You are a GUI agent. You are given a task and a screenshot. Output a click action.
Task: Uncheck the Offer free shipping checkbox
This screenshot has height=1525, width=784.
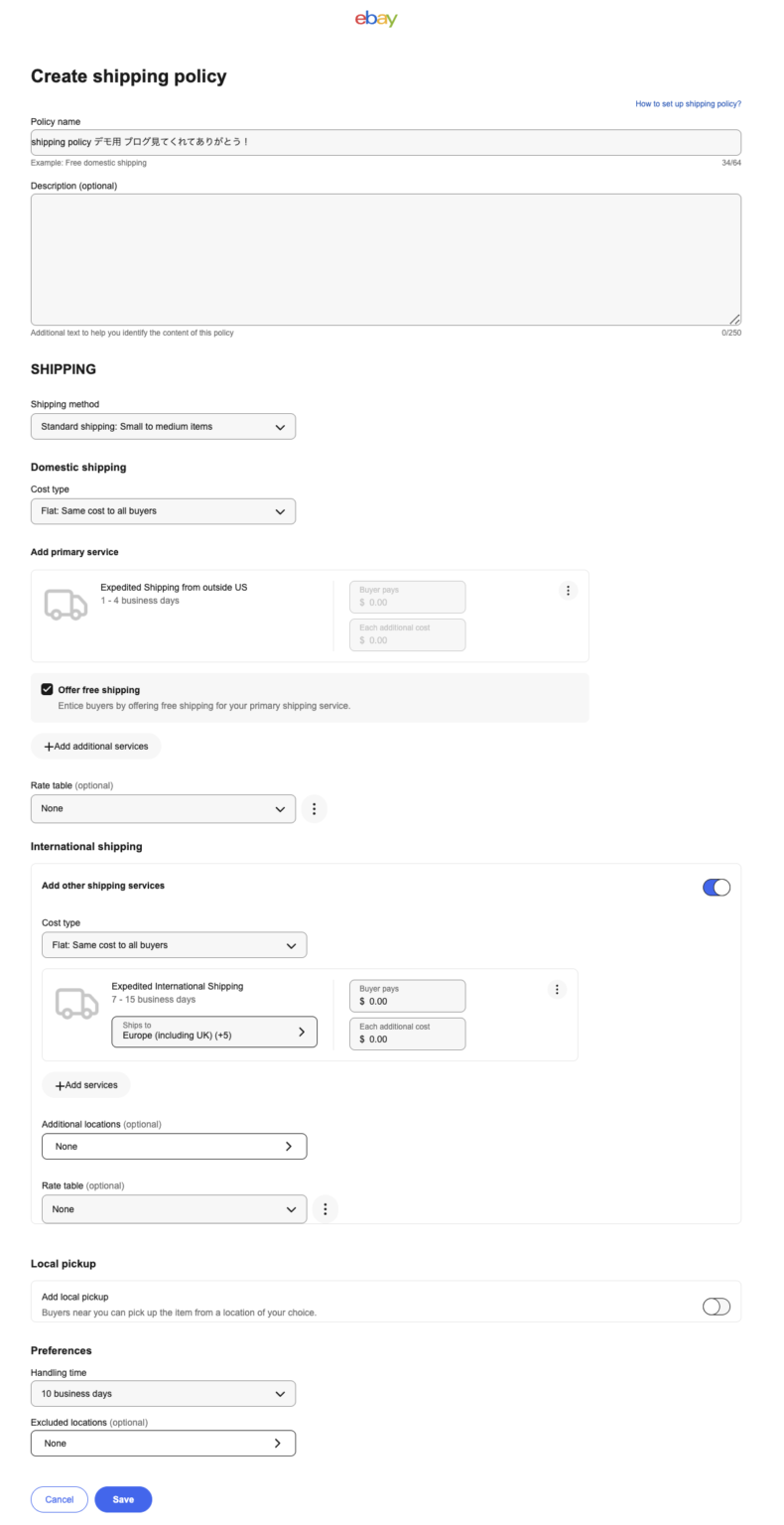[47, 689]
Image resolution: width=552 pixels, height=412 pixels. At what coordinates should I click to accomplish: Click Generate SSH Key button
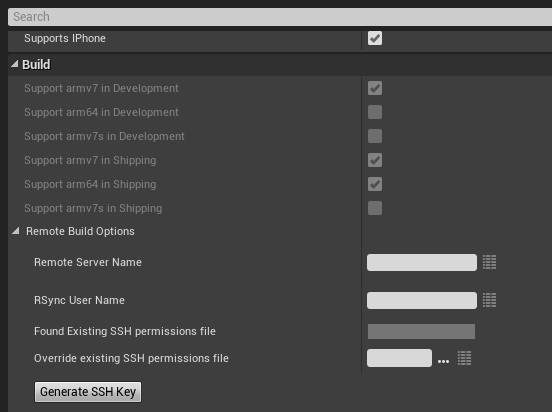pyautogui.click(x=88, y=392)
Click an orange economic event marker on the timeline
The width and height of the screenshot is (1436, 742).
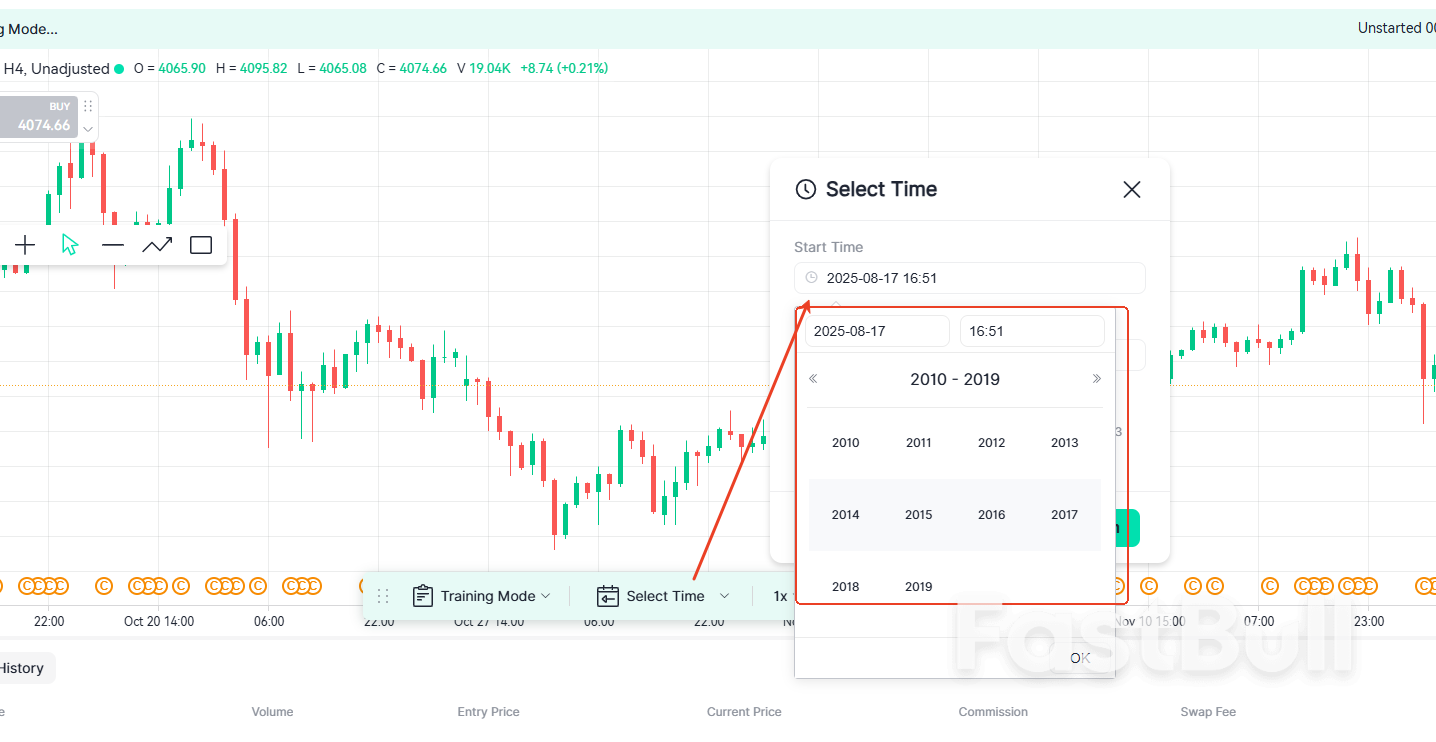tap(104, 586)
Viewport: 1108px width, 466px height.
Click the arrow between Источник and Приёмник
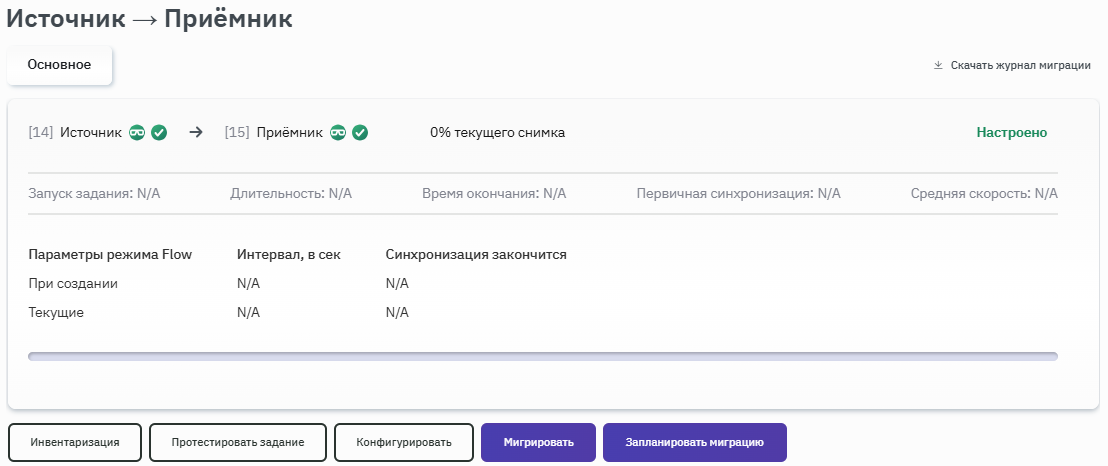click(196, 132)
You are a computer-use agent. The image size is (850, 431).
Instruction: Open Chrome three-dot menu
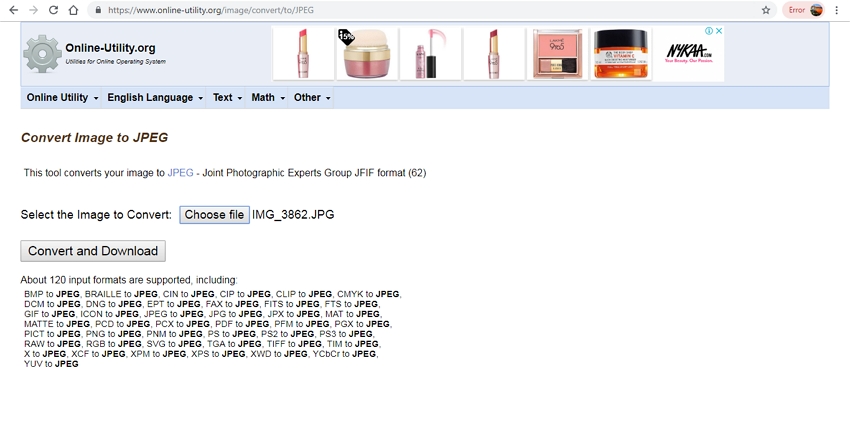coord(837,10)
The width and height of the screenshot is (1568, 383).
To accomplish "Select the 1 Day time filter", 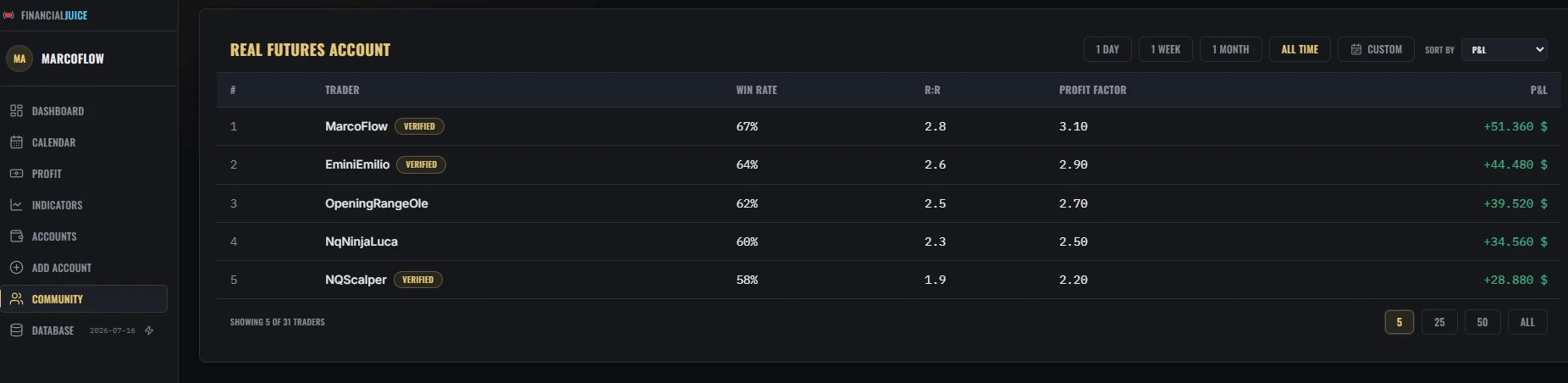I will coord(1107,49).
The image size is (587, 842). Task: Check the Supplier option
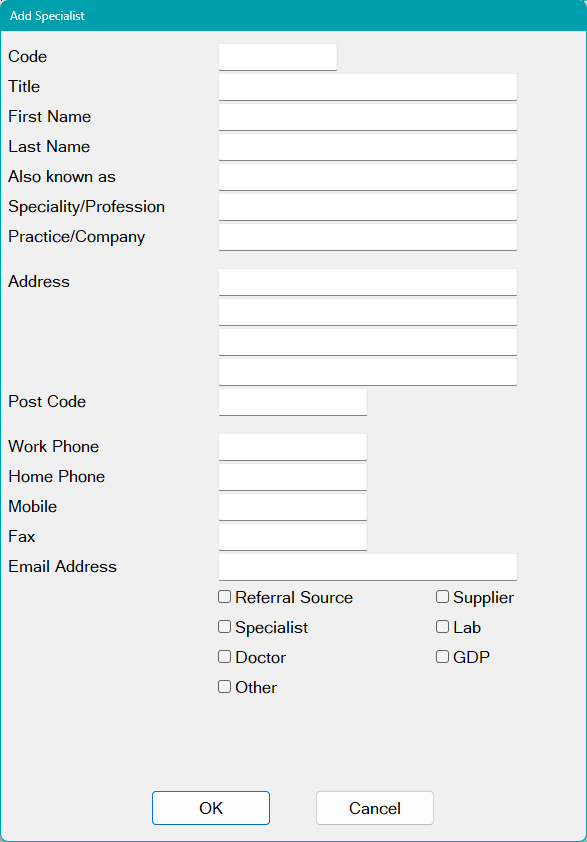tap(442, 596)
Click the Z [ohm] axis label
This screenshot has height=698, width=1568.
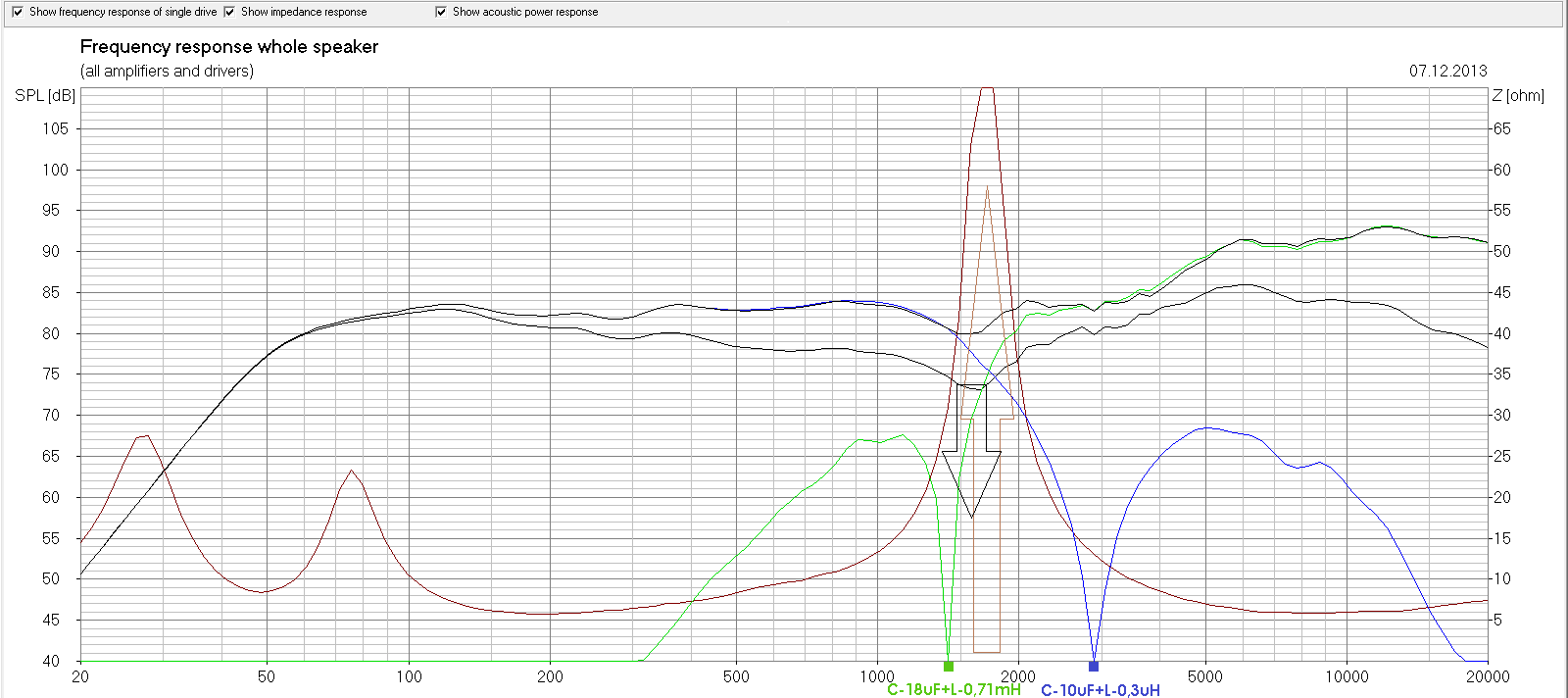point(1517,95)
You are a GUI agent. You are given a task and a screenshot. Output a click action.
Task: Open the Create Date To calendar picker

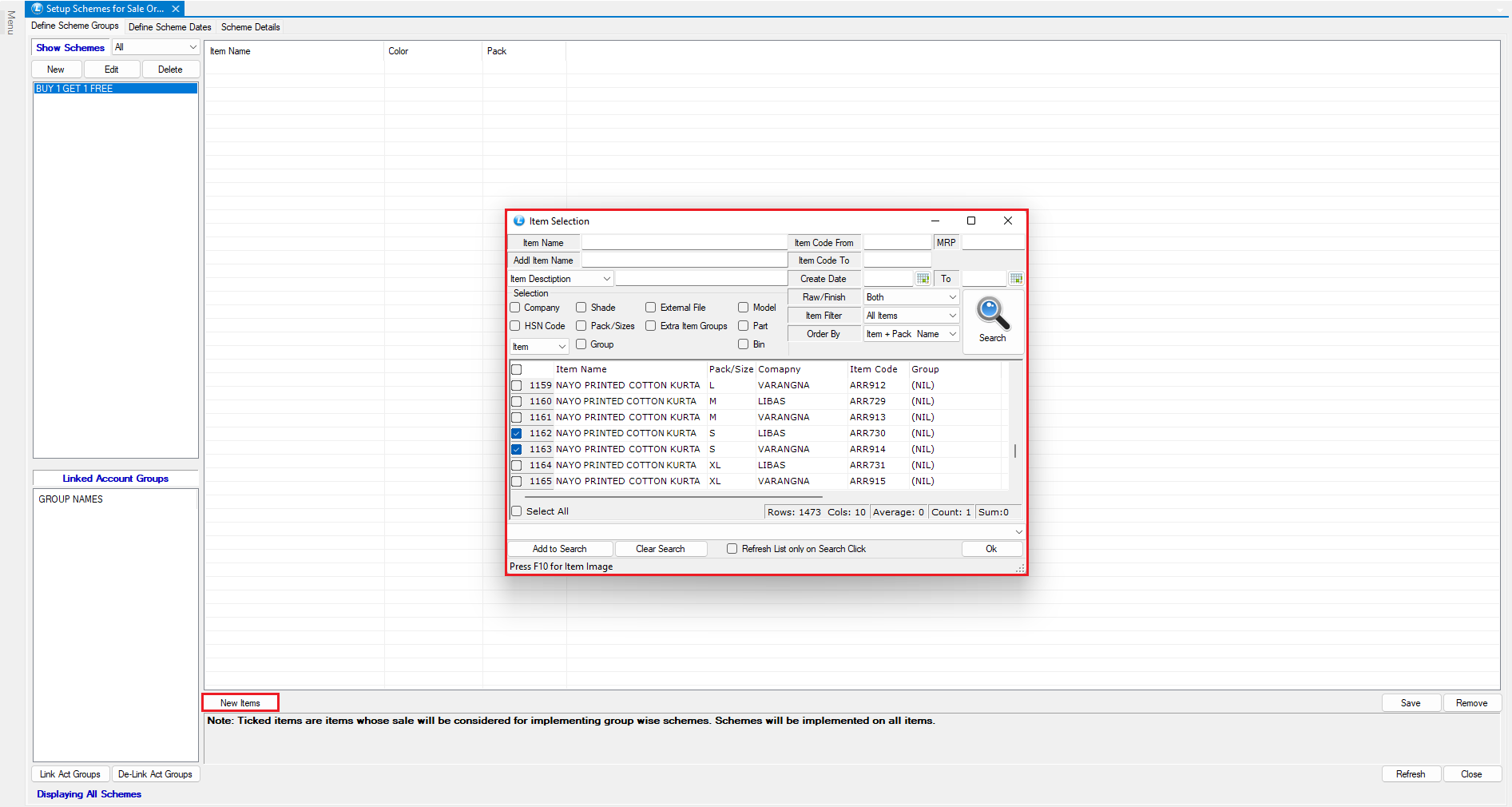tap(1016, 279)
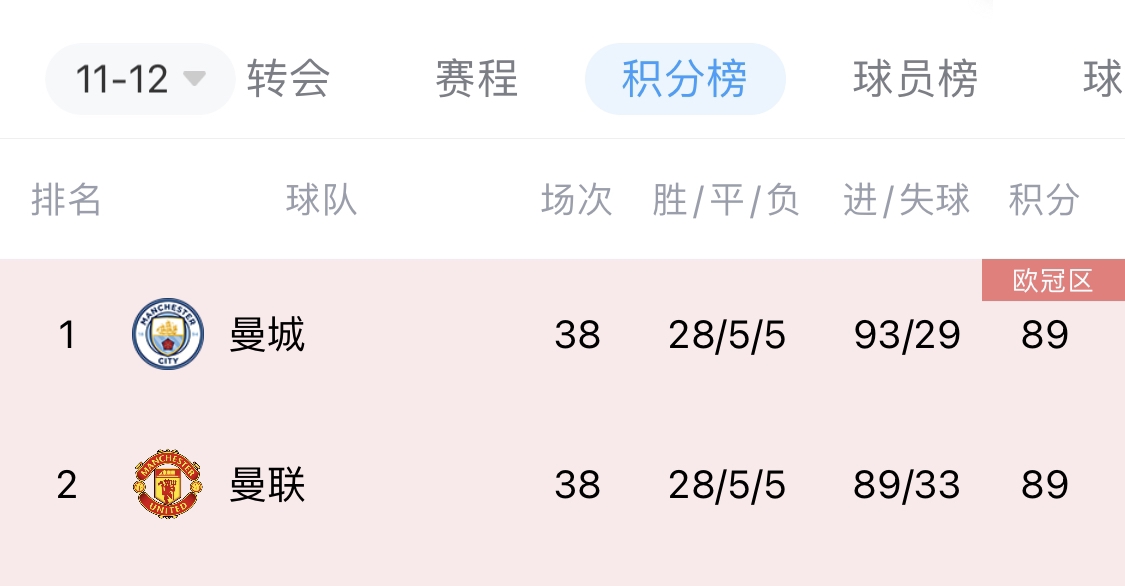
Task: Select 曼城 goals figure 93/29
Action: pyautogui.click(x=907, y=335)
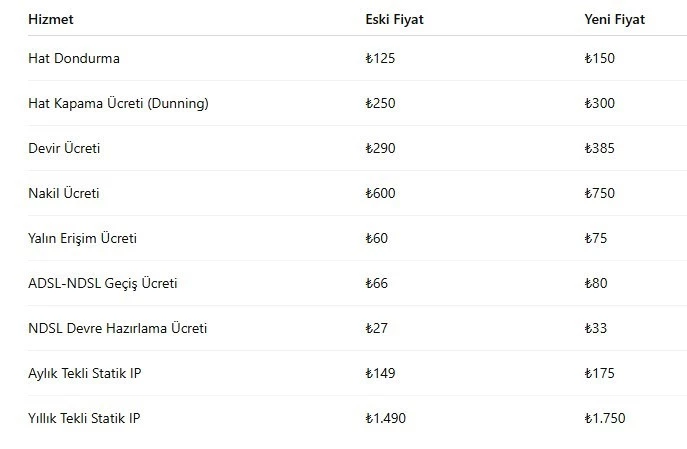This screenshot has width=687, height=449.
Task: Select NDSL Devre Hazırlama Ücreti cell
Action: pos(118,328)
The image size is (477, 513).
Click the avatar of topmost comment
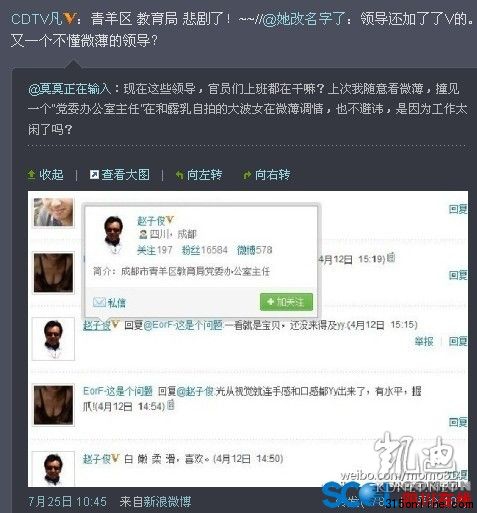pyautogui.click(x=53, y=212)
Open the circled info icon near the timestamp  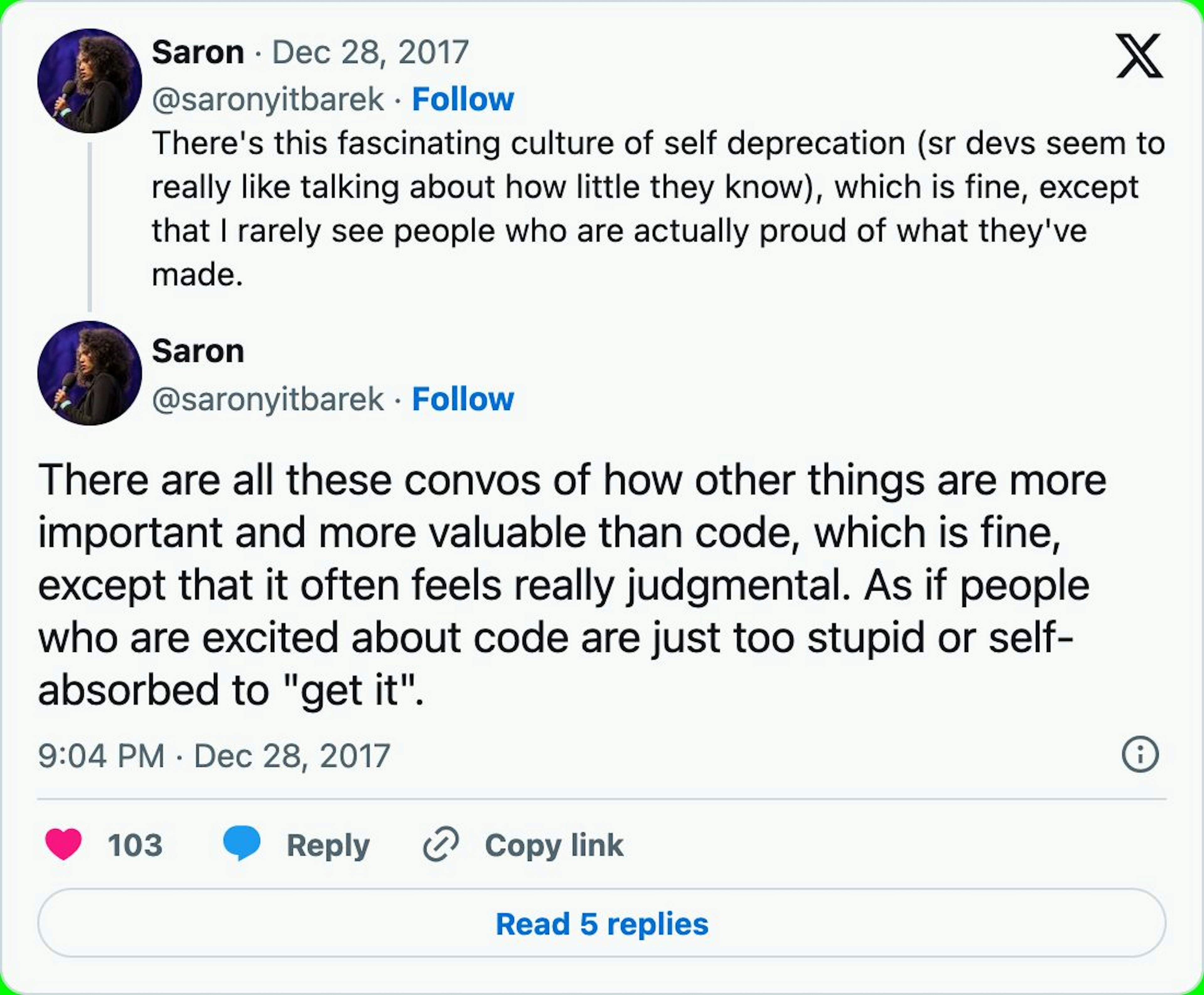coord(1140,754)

## [Exercise]
Recast the item lines as a Markdown table with the columns Row and Item line. Start at the first line of the items and continue through the line containing "tap(104, 586)", skip any blank lines, and leave out the pictures.

## [Answer to this task]
| Row | Item line |
|---|---|
| 1 | You are a GUI agent. You are given a task and a screenshot. Output a click action. |
| 2 | Task: Uncheck the Offer free shipping checkbox |
| 3 | This screenshot has height=1525, width=784. |
| 4 | [47, 689] |
| 5 | Image resolution: width=552 pixels, height=412 pixels. At what coordinates should I click to accomplish: Click Generate SSH Key button |
| 6 | pyautogui.click(x=88, y=392) |
| 7 | Click an orange economic event marker on the timeline |
| 8 | The width and height of the screenshot is (1436, 742). |
| 9 | tap(104, 586) |